EXERCISE DETAILS:
How many lines of the material below contain the string "list"? Give only the number.
--------
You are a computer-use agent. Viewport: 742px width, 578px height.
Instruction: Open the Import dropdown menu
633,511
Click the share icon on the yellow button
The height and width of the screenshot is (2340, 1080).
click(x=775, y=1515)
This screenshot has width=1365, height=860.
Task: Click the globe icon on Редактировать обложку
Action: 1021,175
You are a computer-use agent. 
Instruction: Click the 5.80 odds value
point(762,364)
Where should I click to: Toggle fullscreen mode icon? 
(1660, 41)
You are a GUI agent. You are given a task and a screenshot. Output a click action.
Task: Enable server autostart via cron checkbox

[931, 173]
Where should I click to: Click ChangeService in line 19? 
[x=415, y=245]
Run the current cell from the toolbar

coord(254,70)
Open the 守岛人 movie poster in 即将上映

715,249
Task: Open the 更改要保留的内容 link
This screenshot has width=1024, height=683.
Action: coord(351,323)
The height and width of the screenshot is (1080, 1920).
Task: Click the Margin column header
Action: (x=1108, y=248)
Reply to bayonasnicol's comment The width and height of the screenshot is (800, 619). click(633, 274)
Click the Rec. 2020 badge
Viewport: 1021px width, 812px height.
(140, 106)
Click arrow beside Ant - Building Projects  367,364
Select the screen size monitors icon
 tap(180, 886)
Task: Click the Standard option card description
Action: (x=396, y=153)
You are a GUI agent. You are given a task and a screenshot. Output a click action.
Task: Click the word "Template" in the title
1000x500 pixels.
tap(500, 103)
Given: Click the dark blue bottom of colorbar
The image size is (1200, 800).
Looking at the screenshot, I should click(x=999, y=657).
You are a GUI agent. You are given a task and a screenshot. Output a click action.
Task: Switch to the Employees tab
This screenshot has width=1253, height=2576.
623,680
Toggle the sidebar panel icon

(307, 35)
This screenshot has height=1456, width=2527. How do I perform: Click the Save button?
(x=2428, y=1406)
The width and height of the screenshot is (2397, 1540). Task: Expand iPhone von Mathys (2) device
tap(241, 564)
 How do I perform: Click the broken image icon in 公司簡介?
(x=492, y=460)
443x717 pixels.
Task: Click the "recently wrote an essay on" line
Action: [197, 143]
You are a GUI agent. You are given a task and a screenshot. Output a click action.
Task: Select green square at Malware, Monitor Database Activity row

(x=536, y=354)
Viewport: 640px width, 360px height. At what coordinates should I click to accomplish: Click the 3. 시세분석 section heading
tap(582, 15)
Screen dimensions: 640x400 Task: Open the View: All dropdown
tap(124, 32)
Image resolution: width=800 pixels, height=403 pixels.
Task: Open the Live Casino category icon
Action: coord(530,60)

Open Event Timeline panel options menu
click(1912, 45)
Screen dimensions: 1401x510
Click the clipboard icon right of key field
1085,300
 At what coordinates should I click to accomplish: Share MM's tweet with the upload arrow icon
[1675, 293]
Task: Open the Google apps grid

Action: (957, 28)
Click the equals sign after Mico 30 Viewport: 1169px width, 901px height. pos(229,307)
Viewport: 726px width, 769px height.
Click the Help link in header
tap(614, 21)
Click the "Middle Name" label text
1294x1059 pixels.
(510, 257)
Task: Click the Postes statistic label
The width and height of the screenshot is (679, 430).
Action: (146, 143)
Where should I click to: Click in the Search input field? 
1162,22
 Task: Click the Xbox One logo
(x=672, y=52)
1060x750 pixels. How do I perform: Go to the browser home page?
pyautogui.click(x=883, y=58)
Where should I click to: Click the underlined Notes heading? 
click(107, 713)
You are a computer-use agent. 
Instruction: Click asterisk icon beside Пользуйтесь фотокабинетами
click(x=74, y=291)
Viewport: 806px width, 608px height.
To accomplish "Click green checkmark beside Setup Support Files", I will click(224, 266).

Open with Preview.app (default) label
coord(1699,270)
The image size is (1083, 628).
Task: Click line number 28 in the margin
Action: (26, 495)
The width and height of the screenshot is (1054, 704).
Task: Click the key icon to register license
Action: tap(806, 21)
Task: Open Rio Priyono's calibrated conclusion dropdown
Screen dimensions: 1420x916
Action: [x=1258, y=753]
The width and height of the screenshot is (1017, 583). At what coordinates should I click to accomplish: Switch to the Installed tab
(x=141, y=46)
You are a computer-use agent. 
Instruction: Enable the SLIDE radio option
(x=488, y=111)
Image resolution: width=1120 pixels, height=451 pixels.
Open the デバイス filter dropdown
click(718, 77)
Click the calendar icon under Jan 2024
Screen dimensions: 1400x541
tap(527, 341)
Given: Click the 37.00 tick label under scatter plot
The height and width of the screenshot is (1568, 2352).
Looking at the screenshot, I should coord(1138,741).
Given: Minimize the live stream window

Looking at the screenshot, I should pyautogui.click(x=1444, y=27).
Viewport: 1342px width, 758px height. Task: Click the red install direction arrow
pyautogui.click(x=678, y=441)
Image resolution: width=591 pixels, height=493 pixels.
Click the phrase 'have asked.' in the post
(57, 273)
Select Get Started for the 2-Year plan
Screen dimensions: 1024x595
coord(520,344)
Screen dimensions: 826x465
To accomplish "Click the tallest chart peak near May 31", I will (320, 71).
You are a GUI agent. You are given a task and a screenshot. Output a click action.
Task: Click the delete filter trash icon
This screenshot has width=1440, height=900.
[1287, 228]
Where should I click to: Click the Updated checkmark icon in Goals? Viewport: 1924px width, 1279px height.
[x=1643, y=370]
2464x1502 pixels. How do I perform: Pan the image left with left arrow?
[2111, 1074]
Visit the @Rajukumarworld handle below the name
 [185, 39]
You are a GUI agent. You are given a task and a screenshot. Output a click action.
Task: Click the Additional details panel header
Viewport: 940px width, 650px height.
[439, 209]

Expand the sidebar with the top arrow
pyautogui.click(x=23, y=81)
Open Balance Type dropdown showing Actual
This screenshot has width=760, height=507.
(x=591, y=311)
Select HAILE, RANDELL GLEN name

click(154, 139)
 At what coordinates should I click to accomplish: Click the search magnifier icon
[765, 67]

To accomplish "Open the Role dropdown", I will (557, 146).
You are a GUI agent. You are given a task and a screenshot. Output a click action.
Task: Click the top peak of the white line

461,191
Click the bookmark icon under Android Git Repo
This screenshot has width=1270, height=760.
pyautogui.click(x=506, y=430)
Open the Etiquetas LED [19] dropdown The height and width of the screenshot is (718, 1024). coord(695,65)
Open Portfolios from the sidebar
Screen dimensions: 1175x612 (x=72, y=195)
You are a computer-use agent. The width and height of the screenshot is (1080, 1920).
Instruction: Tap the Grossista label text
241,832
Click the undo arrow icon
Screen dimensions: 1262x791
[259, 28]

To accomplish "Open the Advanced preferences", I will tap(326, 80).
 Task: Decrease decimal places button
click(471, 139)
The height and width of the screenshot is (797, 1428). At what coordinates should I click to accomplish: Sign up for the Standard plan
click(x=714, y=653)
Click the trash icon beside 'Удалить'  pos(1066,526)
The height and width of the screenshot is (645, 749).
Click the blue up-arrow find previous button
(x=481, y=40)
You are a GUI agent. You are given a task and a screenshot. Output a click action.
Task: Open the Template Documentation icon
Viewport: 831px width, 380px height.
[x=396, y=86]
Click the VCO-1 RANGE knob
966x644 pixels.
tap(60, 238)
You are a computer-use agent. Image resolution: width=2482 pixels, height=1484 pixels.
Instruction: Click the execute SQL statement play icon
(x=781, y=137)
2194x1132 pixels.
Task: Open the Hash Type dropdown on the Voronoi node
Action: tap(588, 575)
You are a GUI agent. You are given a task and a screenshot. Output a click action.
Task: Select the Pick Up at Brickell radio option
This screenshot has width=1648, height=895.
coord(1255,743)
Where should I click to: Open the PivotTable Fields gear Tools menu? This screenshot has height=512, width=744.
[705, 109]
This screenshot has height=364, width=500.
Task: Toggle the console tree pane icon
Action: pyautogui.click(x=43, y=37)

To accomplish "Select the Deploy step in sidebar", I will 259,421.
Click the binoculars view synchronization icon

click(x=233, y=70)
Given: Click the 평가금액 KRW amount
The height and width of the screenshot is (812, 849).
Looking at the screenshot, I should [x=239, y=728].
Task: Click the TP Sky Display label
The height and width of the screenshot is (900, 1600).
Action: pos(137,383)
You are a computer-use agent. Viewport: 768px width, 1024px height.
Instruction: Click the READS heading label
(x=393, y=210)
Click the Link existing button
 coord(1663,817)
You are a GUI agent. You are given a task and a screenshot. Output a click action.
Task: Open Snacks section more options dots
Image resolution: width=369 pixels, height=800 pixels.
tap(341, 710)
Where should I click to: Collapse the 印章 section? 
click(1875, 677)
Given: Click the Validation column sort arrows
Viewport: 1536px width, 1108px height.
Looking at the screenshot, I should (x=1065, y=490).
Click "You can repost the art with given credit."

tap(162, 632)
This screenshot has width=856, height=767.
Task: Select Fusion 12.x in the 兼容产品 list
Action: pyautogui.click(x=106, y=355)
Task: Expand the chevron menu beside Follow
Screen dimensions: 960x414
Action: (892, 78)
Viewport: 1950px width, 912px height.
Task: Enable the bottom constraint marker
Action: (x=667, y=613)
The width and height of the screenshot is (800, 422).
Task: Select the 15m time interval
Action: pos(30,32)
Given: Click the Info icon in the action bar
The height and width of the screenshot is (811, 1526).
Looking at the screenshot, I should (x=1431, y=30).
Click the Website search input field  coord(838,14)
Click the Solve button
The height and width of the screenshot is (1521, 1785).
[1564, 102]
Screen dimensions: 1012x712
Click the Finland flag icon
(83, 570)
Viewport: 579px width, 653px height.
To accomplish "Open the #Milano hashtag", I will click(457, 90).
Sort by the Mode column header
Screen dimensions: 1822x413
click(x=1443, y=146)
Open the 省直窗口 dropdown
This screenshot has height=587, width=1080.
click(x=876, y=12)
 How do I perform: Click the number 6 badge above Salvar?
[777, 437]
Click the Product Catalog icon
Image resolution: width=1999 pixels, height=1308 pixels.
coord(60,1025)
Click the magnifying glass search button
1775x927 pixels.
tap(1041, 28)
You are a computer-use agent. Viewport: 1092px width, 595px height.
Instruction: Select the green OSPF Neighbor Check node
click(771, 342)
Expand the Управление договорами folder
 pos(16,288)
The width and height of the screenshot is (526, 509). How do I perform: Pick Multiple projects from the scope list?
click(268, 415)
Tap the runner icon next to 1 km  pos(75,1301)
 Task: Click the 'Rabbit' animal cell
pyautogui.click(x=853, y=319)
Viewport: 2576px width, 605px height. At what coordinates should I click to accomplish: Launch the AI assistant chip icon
--------
ANSWER FOR THE TASK:
2